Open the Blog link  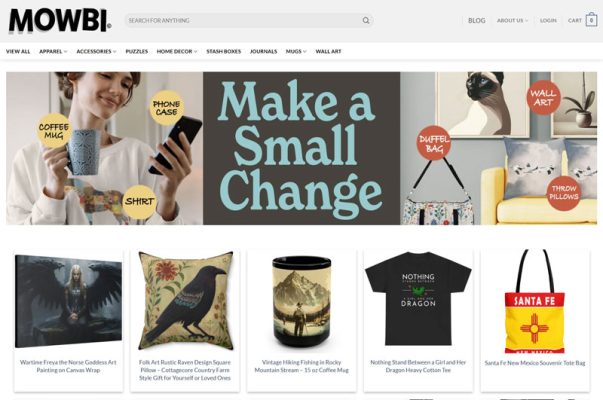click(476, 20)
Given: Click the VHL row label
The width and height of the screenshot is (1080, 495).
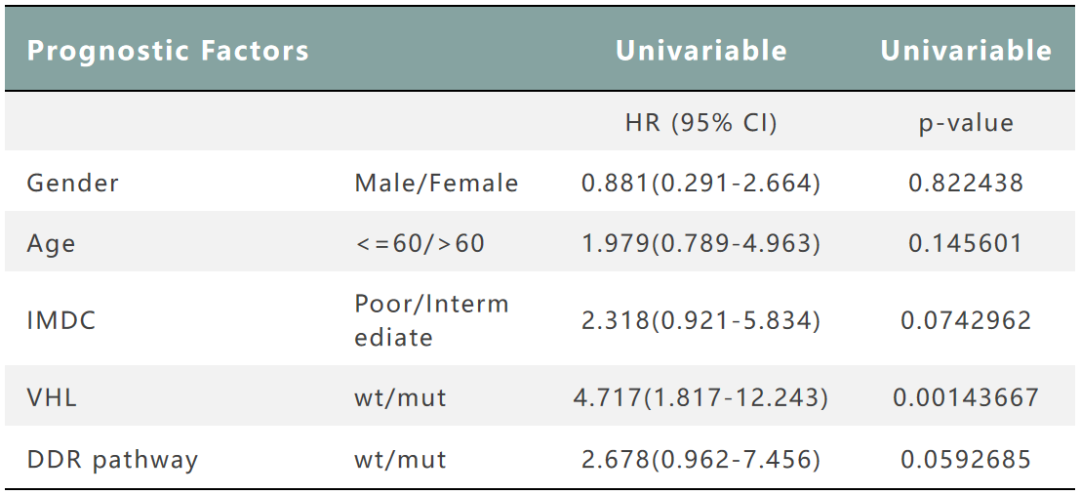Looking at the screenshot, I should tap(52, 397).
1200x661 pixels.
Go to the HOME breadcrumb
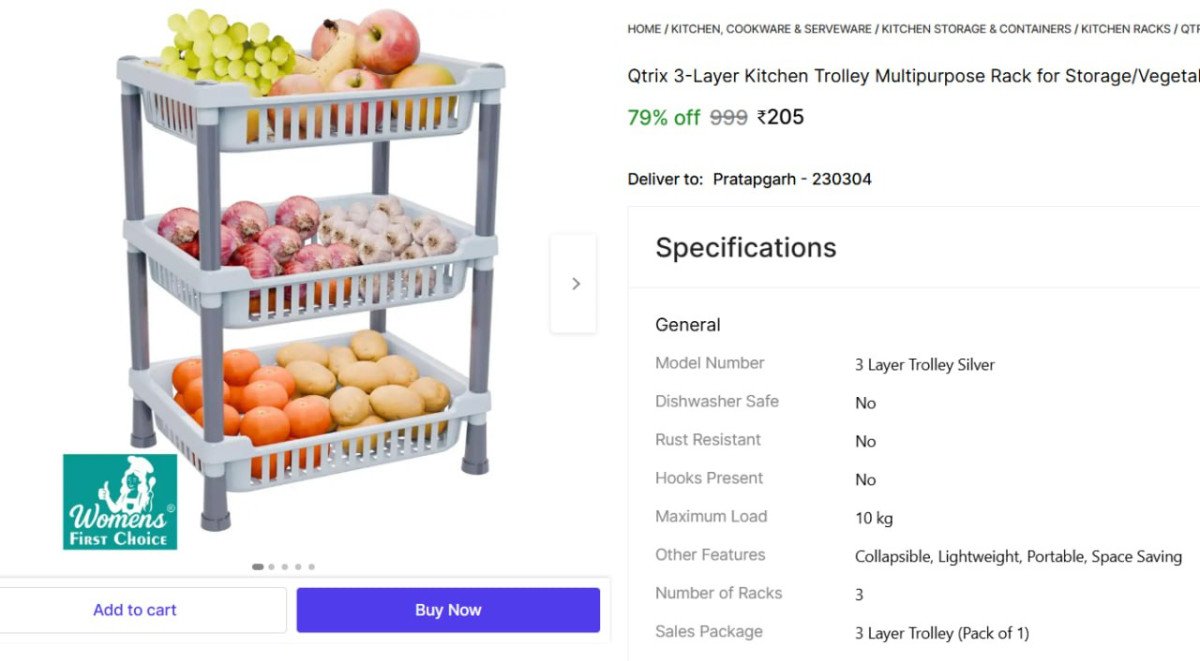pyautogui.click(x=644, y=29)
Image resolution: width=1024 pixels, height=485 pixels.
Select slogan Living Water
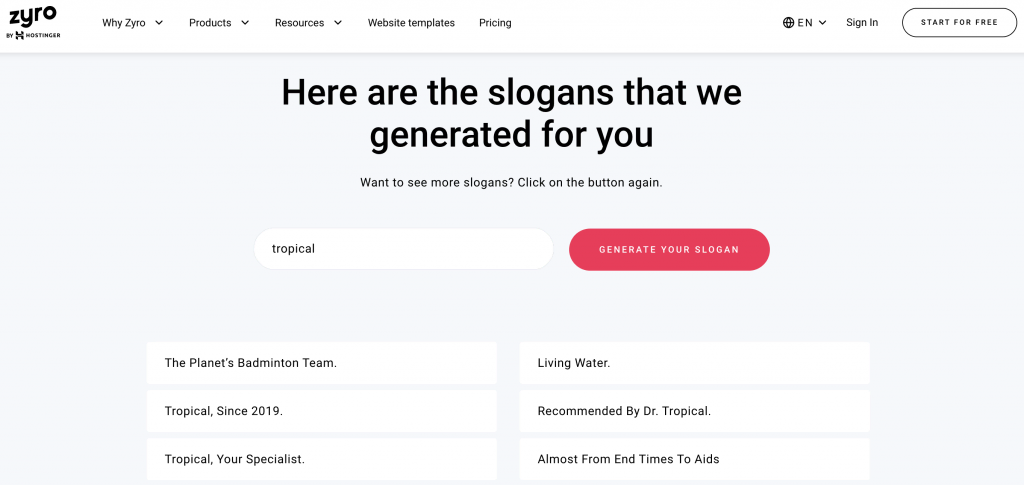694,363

=== REQUIREMENT ===
Can you output the listing as a JSON list of strings, one string per line, from the line containing "Given: Click the VHL row label" up to and including the last line of the listing, leaving out blank lines and the pictures?

=== COMPLETE RESPONSE ===
[
  "Given: Click the VHL row label",
  "The width and height of the screenshot is (1080, 495).",
  "Looking at the screenshot, I should tap(52, 397).",
  "1200x661 pixels.",
  "Go to the HOME breadcrumb",
  "pyautogui.click(x=644, y=29)",
  "Image resolution: width=1024 pixels, height=485 pixels.",
  "Select slogan Living Water",
  "694,363"
]